Text Summarization is a process of generating a compact and meaningful synopsis from a huge volume of text. Sources for such text include news articles, blogs, social media posts, all kinds of documentation, and many more. If you are new to NLP and want to read more about text summarization, this article will help you understand the basic and advanced concepts. The purpose of this article is to demonstrate the implementation of an extractive text summarizer using state-of-the-art contextual embeddings.
If this in-depth educational content is useful for you, subscribe to our AI research mailing list to be alerted when we release new material.
Approach
The approach to building the summarizer can be divided into the following steps:
- Convert the article/passage to a list of sentences using nltk’s sentence tokenizer.
- For each sentence, extract contextual embedding using Sentence Transformer.
- Apply Kmeans clustering on the embeddings. The idea is to cluster the sentences that are contextually similar to each other and pick one sentence from each cluster that is closest to the mean(centroid).
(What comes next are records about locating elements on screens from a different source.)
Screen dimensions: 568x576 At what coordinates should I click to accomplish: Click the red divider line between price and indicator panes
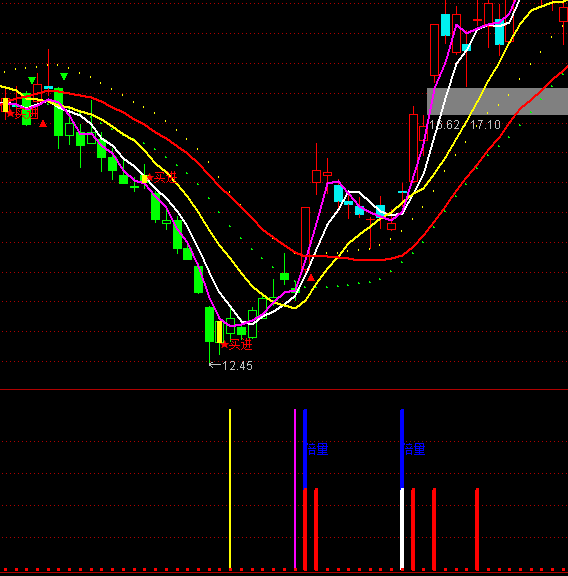pos(284,389)
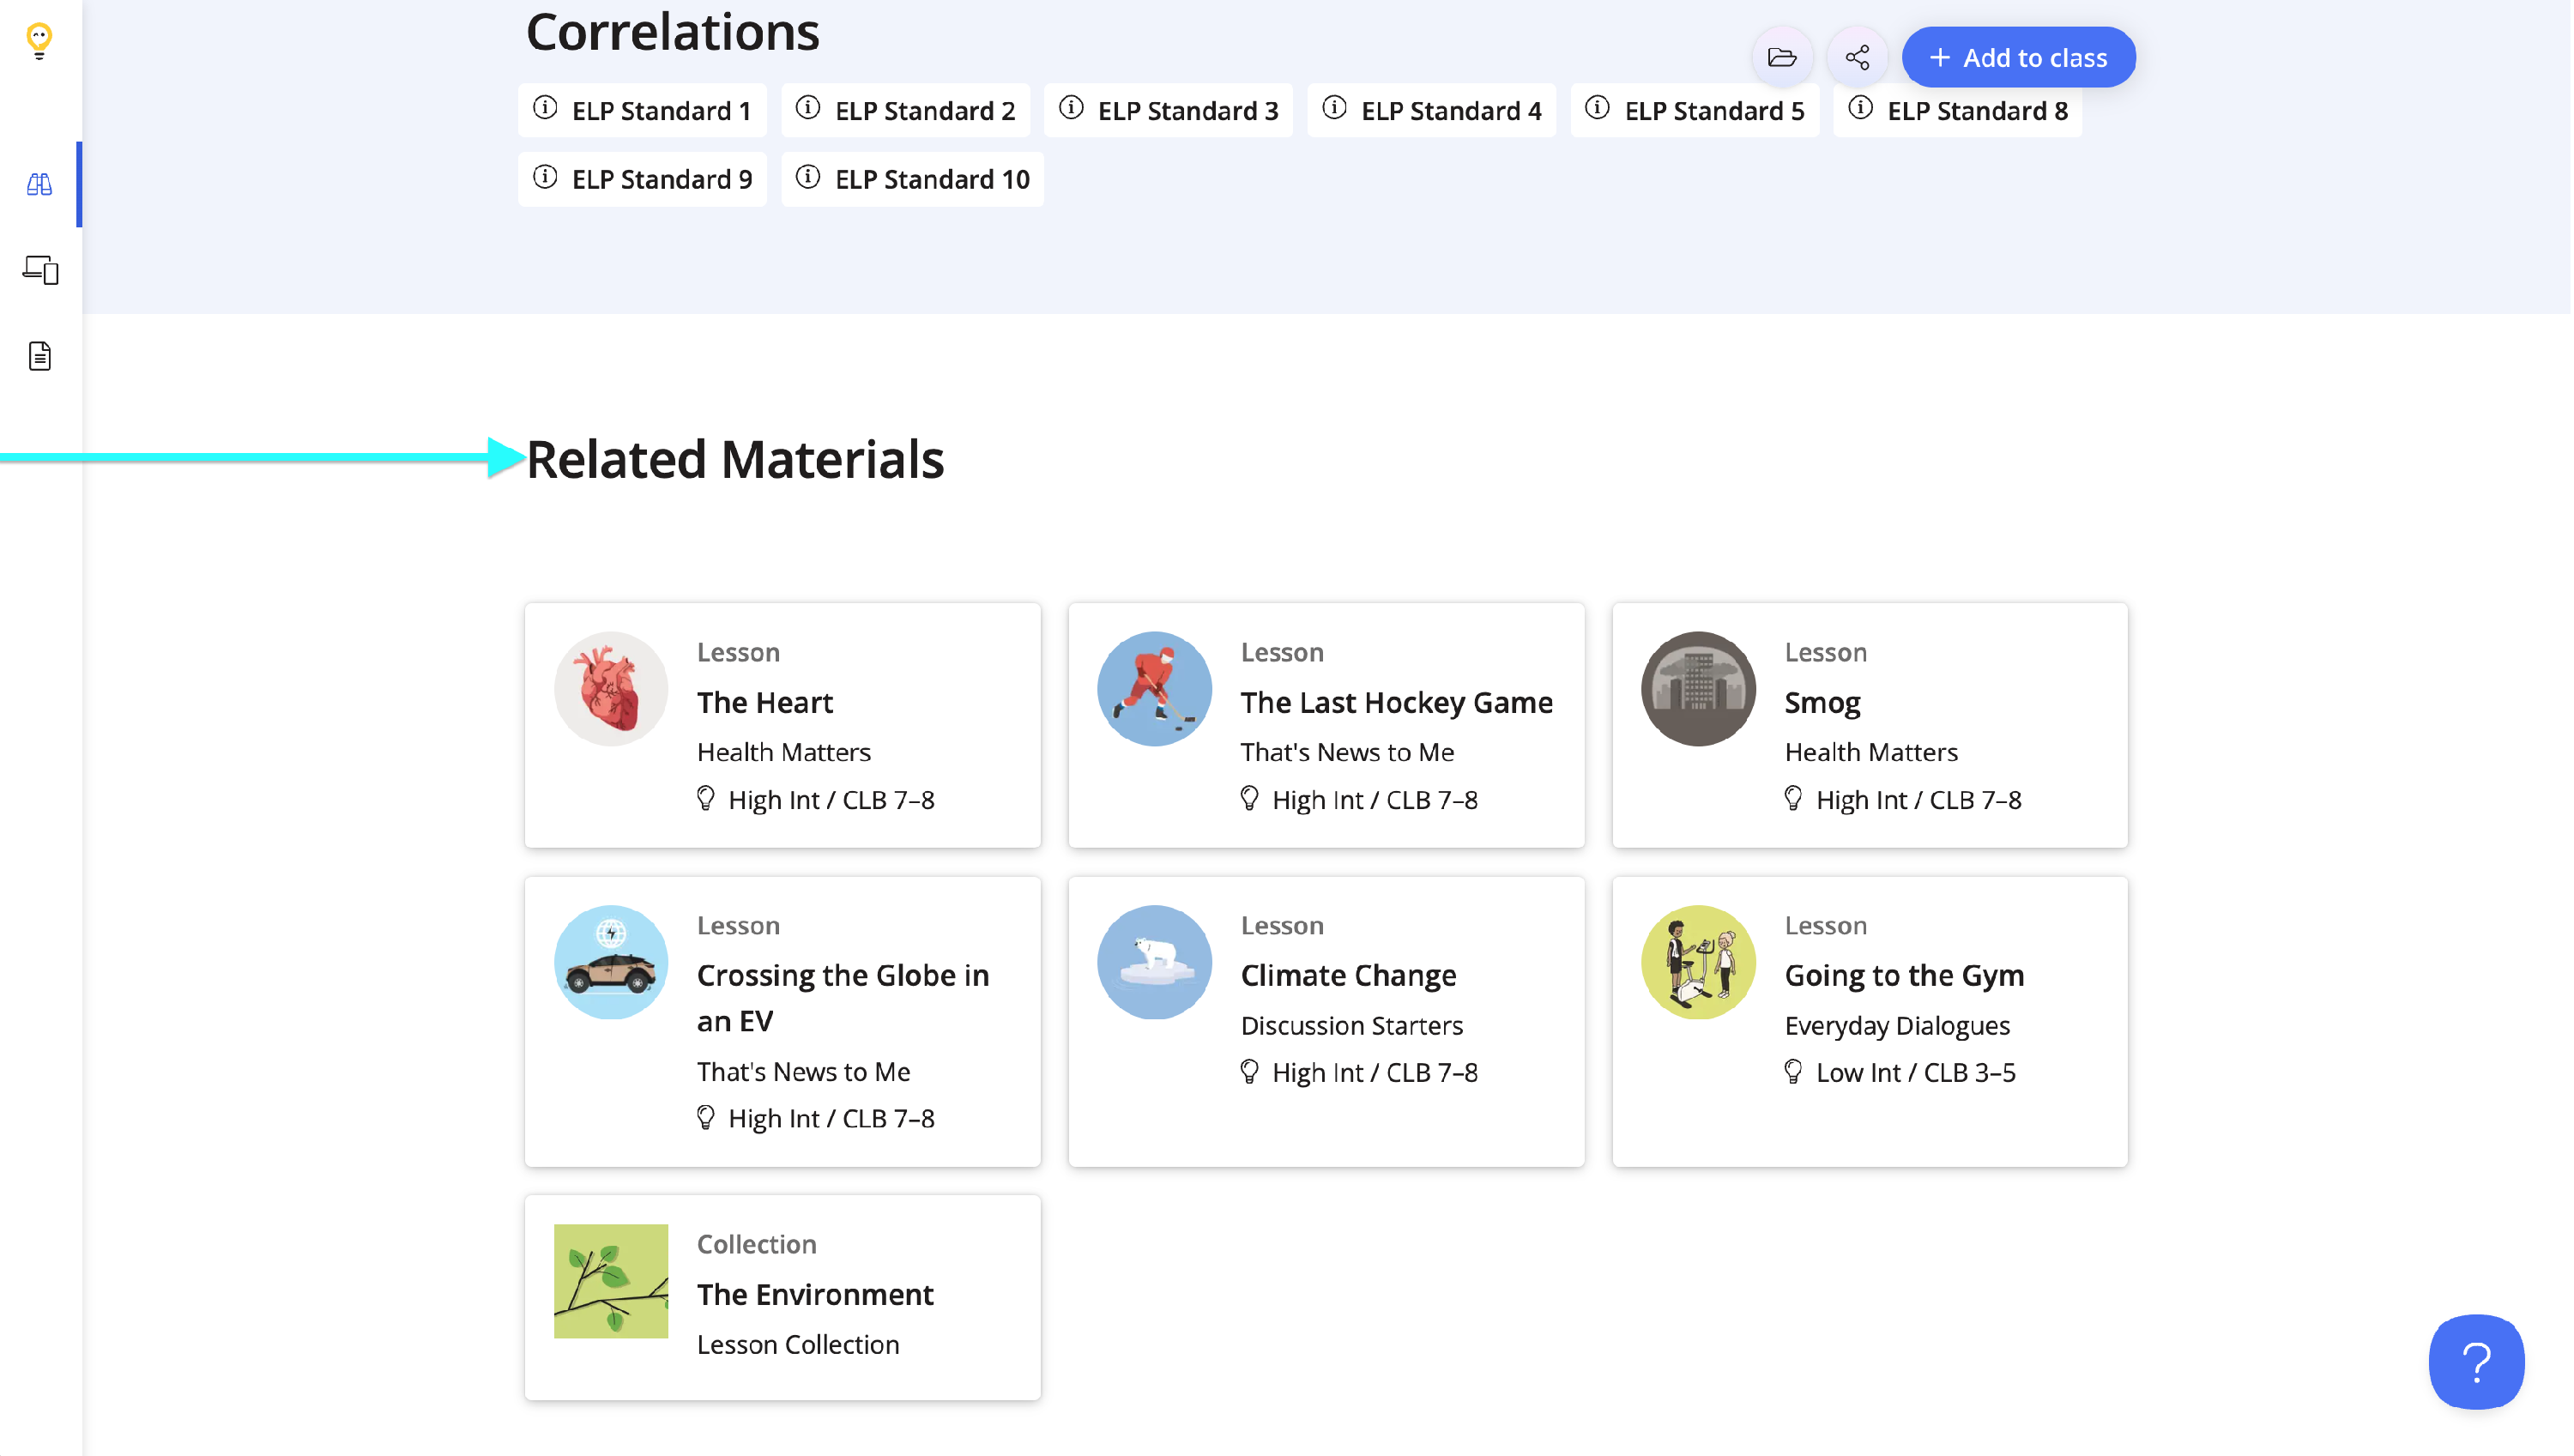2574x1456 pixels.
Task: Click the Climate Change polar bear thumbnail
Action: click(x=1155, y=962)
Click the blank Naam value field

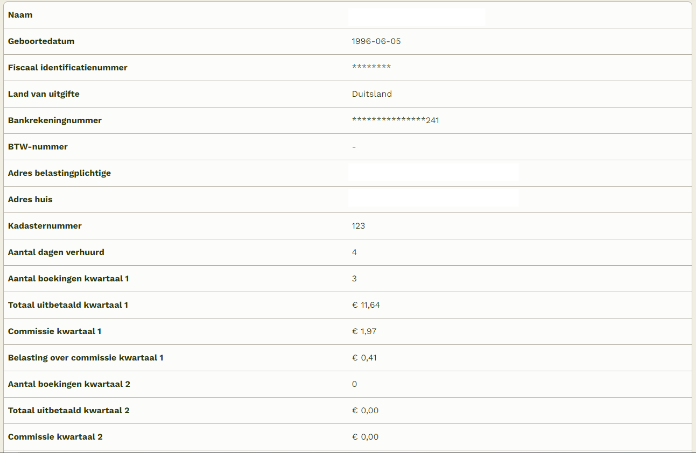point(416,17)
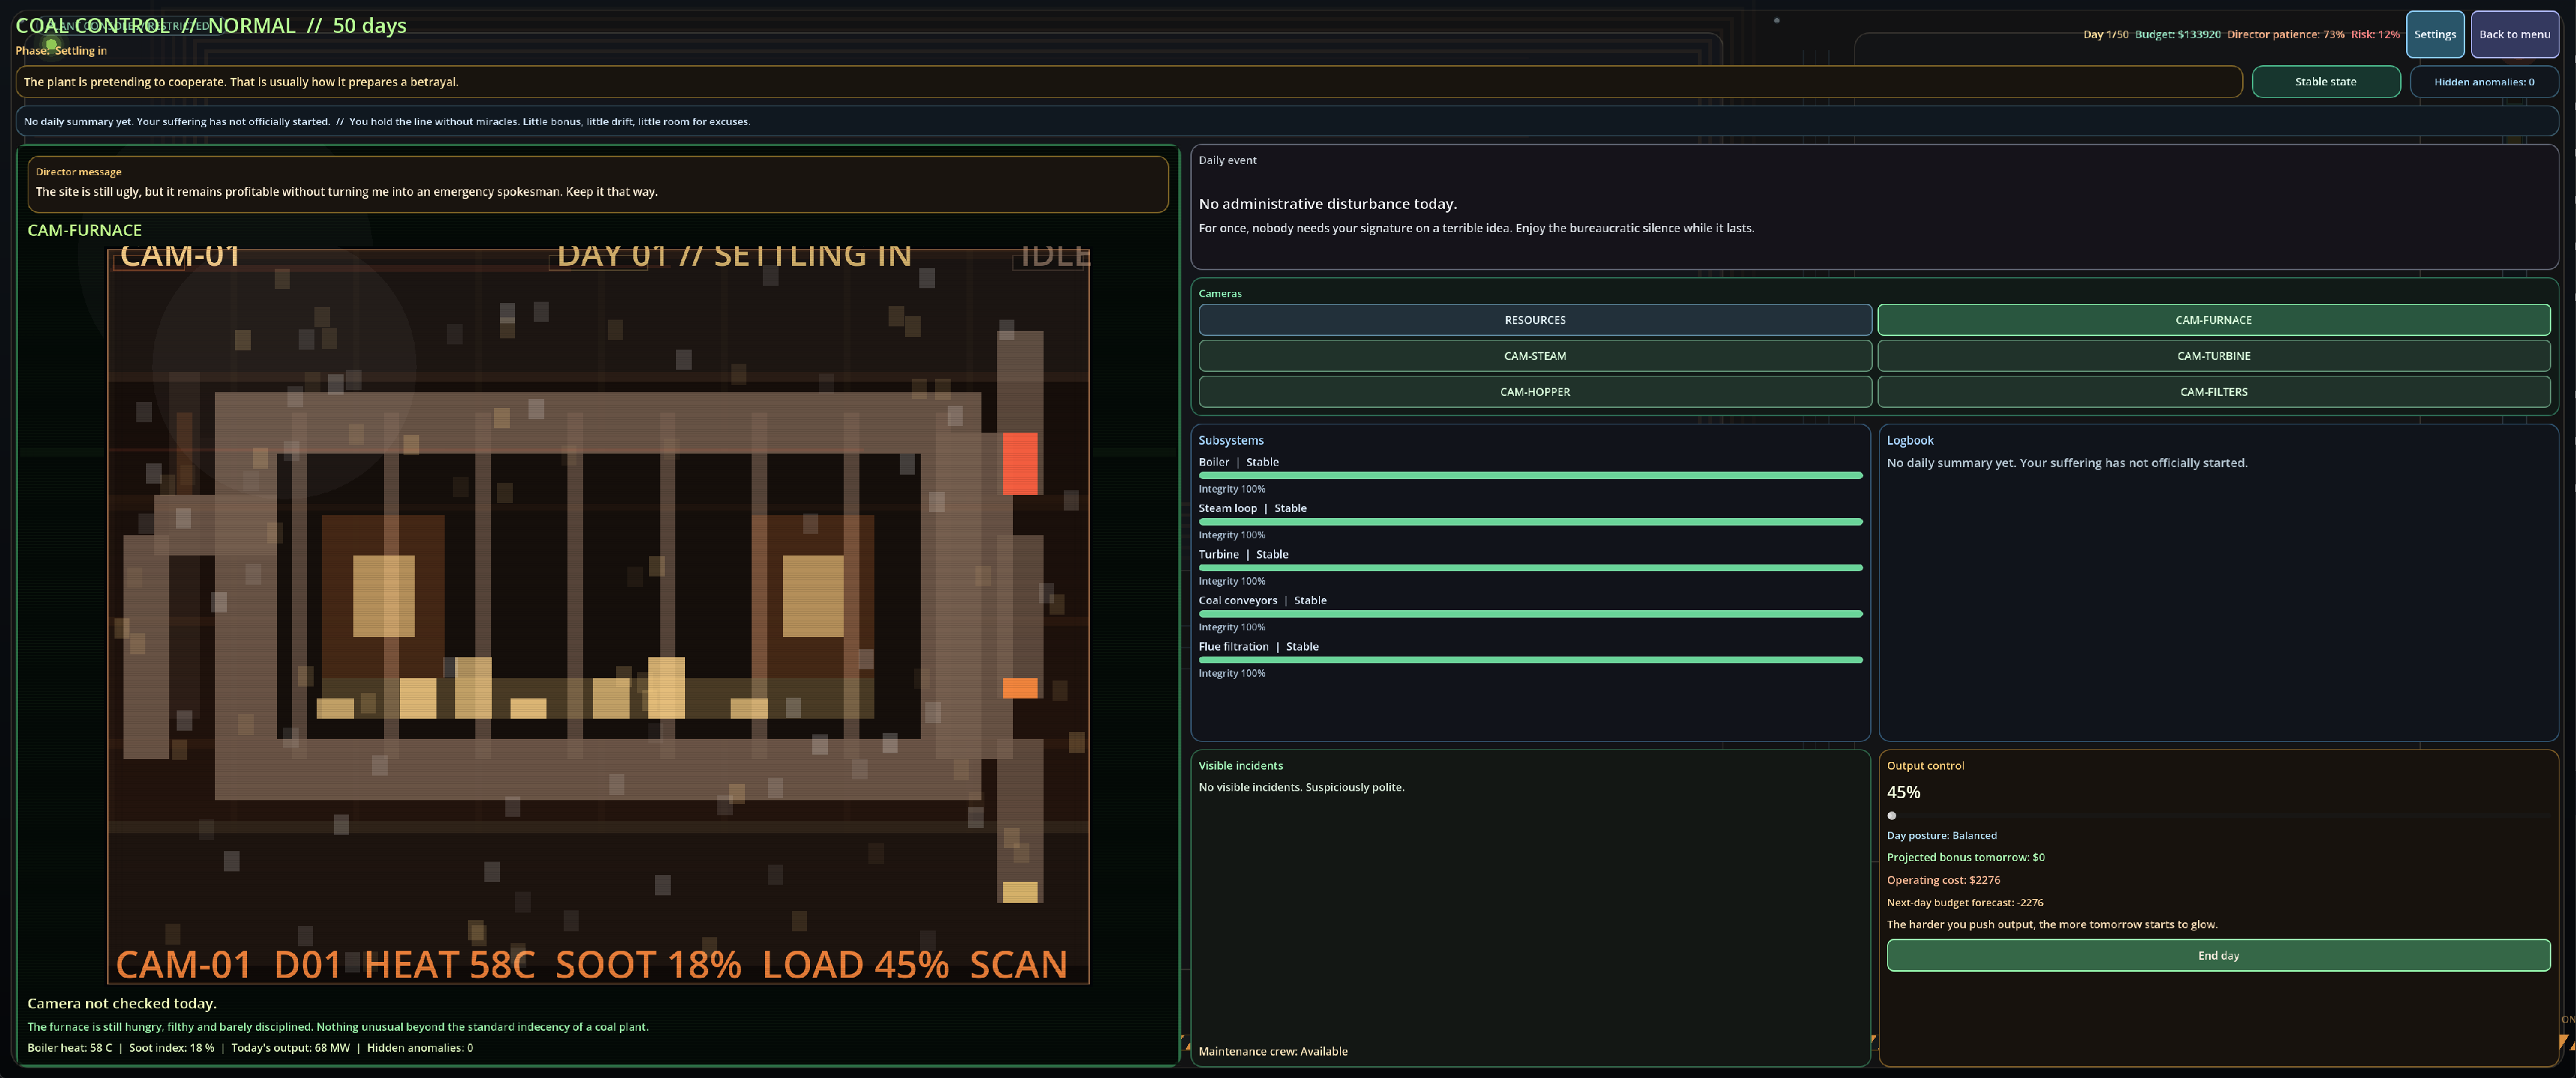
Task: Click the SCAN label on camera feed
Action: [1017, 965]
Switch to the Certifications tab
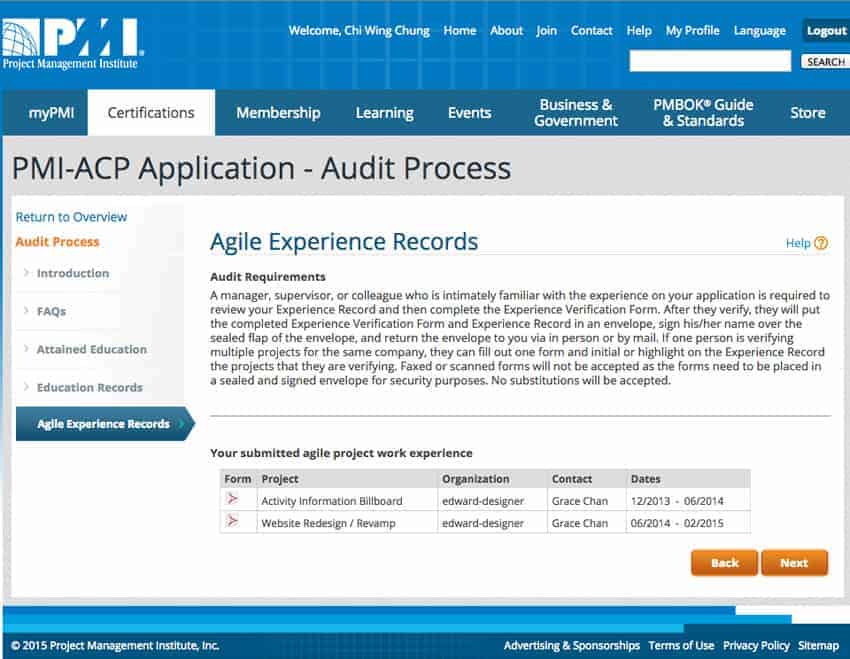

- For each sentence embedding, calculate the distance from the centroid. Sometimes, the centroids are the actual sentence embeddings and in that case, the distance would be zero.
- For each cluster, select the embedding (sentence) with the lowest distance from the centroid and return the summary based on the order in which the sentences appeared in the original text.
Sentence Transformer
Sentence Transformer is a python package that enables you to represent your sentences and paragraphs as dense vectors. The package is compatible with state-of-the-art models like BERT, RoBERTa, XLM-RoBERTa, etc. Choosing the correct model is very important as models perform better on tasks they were designed to address. For our use case, we will be using STS (Semantic Textual Similarity) based models. To read more about Sentence Transformer, check out the following links;
- Source code: UKPLab / sentence-transformers
- List of pre-trained models: Pretrained Models
- List of STS models: SentenceTransformer Pretrained Models
Implementation
Now that we have an understanding of the use case and approach, let’s dive into the implementation of the summarizer. We will be using the following python packages:
- Pandas
- Numpy
- Sentence Transformer
- NLTK’s KMeanClusterer
So let’s import the above-mentioned packages:
import nltk import pandas as pd from sentence_transformers import SentenceTransformer from nltk.cluster import KMeansClusterer import numpy as np
The next step is to initialize the SentenceTransformer with the appropriate model. As mentioned above, I am going to use STS based model i.e. stsb-roberta-base. Feel free to experiment with other models.
model = SentenceTransformer('stsb-roberta-base')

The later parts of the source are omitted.